Teresa returns home to attend her grandmother’s funeral but soon unveils the structural problems happening in the town. The local elections are on their way, and an already elected mayor, Tony Jr. (Thardelly Lima) wants to get elected for the second run. Bacurau has often been neglected by this corrupt politician and doesn’t care for the town, while additionally takes girls from the town to have a pleasant time. The town demands Tony, indirectly to resume the water supply that has been cut for months, if he wants their vote. Tony, on the other hand, argues and brings all sorts of drugs for the town, disguised as food items to poison them slowly. Thus, there is a friction between Tony and the people of Bacurau that underlines the main conflict. But it isn’t that simple.
Next day, Teresa observes bullet holes in the water supply truck. A trail of other problems begins as Bacurau disappears from the maps and GPS, and is visited by two unknown strangers on motorbikes who place a jamming signal in Bacurau that jams all the mobile phone signals. Thus, the town is erased from its existence. Villagers start observing UFOs like gadgets in the sky, and the mass shooting of their people. Like the inhabitants of the town, even the viewers try to decode why all this is happening to such a peaceful town. The answer lies in the end of the film, but it is not straight, but complicated like reality and hatred.
Multiple Layer Integration
Written and directed by Dornelles and Mendonça Filho, the film brilliantly balances the act of substance with entertainment. It writes off various social issues but doesn’t compromise on it’s gripping value. The grotesque bloodbath, action and comical characters keep even the apolitical audience engrossed.
The film works substantially on it’s bright, colourful and culturally rich characters, never seen on screen before, that brings flavour and entertainment. The theme of the film is very serious and numerous instances/dialogues keep underlining it, from time to time, in case the viewers don’t get carried away.
The main underlying theme of the film is the repercussions of Colonialism on third world countries like Brazil. Bacurau is raided by American Paid Assassins who visit the town with modern weaponry in order to increase their Body Kill Count. As barbaric as it sounds, a White Supremacist will give you enough reasons to justify that. They are proud of being White but you will piss them off if you call them a Nazi. A similar scene happened with the leader of this Assassin Gang, Michael (Udo Kier). Their obsession is not with skin colour though, it’s much deeper in their mentality. A Spanish looking white man is not white for them, mind you.
The film applause a very low-key notion to supremacists exclaiming that they might be savage in their actions but when they will step in real Wilderness, they won’t be able to survive a bit. Let’s not highlight the incidents of Vietnam, and something similar happened in Bacurau too, that is fun to watch.
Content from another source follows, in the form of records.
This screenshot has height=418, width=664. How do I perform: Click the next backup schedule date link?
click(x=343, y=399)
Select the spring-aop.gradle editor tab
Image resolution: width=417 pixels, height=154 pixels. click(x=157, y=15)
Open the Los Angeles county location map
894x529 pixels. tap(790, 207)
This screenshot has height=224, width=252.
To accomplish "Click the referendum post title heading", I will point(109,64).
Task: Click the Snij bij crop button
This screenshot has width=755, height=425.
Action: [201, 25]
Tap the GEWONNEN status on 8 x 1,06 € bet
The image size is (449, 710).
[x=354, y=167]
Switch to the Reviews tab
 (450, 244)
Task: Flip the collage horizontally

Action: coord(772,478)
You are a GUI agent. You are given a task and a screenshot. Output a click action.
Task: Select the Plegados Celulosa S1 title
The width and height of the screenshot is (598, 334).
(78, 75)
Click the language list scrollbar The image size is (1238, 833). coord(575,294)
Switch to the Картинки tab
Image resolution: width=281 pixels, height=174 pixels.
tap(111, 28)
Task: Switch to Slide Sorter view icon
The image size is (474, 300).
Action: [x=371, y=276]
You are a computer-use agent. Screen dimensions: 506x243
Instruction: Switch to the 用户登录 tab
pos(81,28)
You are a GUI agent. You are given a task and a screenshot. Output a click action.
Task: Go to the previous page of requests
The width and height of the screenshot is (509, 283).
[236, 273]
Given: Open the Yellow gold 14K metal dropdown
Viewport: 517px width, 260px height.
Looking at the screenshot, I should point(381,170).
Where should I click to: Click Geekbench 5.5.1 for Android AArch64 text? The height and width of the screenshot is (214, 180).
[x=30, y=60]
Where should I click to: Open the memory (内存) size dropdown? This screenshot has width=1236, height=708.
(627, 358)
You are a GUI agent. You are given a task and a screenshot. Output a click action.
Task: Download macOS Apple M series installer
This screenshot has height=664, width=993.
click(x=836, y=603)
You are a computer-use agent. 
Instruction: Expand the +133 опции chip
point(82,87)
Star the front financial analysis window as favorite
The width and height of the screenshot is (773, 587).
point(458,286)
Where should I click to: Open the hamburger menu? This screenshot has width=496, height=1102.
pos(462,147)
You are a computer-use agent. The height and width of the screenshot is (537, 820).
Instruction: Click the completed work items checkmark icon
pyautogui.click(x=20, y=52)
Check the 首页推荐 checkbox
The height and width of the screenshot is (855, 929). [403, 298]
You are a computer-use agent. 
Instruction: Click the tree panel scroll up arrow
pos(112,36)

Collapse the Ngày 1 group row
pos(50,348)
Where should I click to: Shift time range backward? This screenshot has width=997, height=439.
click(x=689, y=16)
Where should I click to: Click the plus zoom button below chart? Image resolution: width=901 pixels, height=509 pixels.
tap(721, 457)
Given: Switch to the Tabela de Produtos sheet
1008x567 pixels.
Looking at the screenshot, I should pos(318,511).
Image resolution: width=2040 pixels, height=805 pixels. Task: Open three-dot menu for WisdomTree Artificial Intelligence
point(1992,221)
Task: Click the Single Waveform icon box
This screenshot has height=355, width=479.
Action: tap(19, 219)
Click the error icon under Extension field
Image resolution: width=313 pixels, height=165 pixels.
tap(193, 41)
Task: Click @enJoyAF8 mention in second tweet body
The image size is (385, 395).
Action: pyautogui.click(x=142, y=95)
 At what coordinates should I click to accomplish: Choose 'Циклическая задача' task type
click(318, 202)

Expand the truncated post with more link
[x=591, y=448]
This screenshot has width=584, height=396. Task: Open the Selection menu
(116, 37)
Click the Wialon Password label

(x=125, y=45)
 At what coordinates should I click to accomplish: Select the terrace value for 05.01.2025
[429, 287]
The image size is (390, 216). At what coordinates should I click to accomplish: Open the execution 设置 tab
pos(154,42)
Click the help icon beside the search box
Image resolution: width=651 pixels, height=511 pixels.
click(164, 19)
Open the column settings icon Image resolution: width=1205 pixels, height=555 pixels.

Other than it’s take on colonialism and imperialism, Bacurau talks about parasites in one’s society that is making the culture and country hollow, their prestigious politicians. Tony Jr. might be a brief character in the film, but the consequences of his actions are visible throughout and can be connected in the climax. His fate, in the end, is totally deserving.
Bacurau excellently contemplates human life and racism without making it monotonous. The narrative portrays Brazil backwardness but doesn’t justify it as a reason for ruthless businesses to bleed it’s people and let them starve. The white invaders look upon these Brazilians as inferiors and initiate a hunting massacre for their own amusement. A metaphor that works on many levels.
It might have taken a bit of inspiration in it’s narrative from the acclaimed Seven Samurai, where the town fought against the foreign invaders. Though there aren’t any professional samurai to fight on their behalf and the people are on their own. The take elevates the drama of the film itself.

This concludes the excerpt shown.